## Problem
The number of lines below that contain the word "computer" is all that the answer should hold.

(Stored data)
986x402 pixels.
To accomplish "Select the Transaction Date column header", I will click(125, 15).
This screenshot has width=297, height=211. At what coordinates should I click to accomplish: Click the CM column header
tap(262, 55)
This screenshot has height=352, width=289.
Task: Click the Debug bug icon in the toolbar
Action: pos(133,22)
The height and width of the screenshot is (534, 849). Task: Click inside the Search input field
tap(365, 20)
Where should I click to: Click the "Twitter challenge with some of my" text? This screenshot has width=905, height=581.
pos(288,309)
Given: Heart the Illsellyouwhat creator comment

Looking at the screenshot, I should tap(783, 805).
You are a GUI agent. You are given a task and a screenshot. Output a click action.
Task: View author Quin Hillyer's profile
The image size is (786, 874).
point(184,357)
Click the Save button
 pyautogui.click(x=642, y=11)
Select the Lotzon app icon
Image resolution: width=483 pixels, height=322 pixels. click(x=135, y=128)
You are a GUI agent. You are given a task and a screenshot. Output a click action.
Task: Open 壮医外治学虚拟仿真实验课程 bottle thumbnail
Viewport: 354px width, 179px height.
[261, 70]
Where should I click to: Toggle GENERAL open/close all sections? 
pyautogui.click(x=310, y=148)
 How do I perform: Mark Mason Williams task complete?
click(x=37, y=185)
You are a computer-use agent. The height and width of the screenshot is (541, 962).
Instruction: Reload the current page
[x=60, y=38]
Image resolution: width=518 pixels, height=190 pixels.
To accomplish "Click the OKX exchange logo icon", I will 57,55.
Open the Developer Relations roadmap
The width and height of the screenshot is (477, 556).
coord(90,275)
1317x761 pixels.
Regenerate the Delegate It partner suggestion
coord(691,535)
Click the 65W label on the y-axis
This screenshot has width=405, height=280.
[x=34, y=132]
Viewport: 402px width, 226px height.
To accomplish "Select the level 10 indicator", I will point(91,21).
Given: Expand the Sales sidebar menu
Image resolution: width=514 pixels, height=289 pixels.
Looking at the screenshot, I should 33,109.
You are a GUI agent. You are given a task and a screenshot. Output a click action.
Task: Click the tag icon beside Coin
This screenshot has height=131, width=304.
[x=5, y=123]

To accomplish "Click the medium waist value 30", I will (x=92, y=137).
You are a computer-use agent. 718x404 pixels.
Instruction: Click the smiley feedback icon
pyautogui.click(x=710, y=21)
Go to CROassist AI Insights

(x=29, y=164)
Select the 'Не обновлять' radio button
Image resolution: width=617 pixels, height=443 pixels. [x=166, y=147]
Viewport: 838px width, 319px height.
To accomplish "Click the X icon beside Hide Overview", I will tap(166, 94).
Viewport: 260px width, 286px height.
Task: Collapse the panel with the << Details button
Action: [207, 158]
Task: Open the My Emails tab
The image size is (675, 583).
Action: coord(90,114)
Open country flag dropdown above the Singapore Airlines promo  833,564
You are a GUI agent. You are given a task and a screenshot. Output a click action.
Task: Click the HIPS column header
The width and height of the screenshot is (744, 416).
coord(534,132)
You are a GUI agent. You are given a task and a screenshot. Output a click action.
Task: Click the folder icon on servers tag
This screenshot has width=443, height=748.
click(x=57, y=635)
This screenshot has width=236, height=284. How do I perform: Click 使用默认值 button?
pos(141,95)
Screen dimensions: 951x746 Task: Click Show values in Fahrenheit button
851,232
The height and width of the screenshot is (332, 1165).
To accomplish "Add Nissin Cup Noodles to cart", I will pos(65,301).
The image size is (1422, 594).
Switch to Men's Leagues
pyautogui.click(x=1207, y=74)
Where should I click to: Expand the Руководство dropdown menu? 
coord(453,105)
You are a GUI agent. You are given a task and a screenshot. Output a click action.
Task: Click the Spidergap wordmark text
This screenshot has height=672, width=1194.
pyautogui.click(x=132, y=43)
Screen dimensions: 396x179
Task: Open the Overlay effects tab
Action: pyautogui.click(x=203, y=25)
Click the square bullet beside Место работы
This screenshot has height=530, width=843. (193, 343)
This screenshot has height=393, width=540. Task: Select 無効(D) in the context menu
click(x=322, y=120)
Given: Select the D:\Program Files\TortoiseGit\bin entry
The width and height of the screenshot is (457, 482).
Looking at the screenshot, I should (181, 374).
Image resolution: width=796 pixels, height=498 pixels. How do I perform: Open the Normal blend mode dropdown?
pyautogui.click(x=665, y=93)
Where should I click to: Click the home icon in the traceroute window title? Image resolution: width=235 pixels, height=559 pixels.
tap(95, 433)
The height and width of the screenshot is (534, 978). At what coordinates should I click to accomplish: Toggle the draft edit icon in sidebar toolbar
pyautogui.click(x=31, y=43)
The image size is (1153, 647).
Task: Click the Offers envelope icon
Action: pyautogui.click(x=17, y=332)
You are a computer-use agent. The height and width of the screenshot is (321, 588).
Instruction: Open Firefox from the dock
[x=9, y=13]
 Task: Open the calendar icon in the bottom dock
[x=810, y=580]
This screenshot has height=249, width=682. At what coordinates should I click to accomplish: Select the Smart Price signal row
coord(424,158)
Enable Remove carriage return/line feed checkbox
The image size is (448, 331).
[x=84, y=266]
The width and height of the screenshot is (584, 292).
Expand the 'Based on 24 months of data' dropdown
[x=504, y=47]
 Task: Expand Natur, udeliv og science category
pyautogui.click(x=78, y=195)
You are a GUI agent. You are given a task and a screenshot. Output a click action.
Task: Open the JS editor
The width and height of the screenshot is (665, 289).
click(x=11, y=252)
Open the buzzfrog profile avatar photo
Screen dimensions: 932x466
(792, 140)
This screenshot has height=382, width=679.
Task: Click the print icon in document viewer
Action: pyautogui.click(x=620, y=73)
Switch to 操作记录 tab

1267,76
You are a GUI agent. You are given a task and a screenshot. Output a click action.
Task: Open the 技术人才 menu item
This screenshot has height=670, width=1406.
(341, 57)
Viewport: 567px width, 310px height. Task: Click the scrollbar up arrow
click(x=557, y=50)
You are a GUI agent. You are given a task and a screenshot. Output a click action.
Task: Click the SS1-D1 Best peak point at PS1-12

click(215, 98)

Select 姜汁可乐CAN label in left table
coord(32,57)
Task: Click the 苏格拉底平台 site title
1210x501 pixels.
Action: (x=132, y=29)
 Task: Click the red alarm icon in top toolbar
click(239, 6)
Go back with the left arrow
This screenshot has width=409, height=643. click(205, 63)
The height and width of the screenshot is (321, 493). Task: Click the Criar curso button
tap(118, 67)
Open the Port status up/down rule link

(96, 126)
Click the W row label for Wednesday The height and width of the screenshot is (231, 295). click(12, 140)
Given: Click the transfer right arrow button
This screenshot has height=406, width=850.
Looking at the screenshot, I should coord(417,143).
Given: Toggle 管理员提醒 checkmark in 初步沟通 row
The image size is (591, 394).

## Response below
3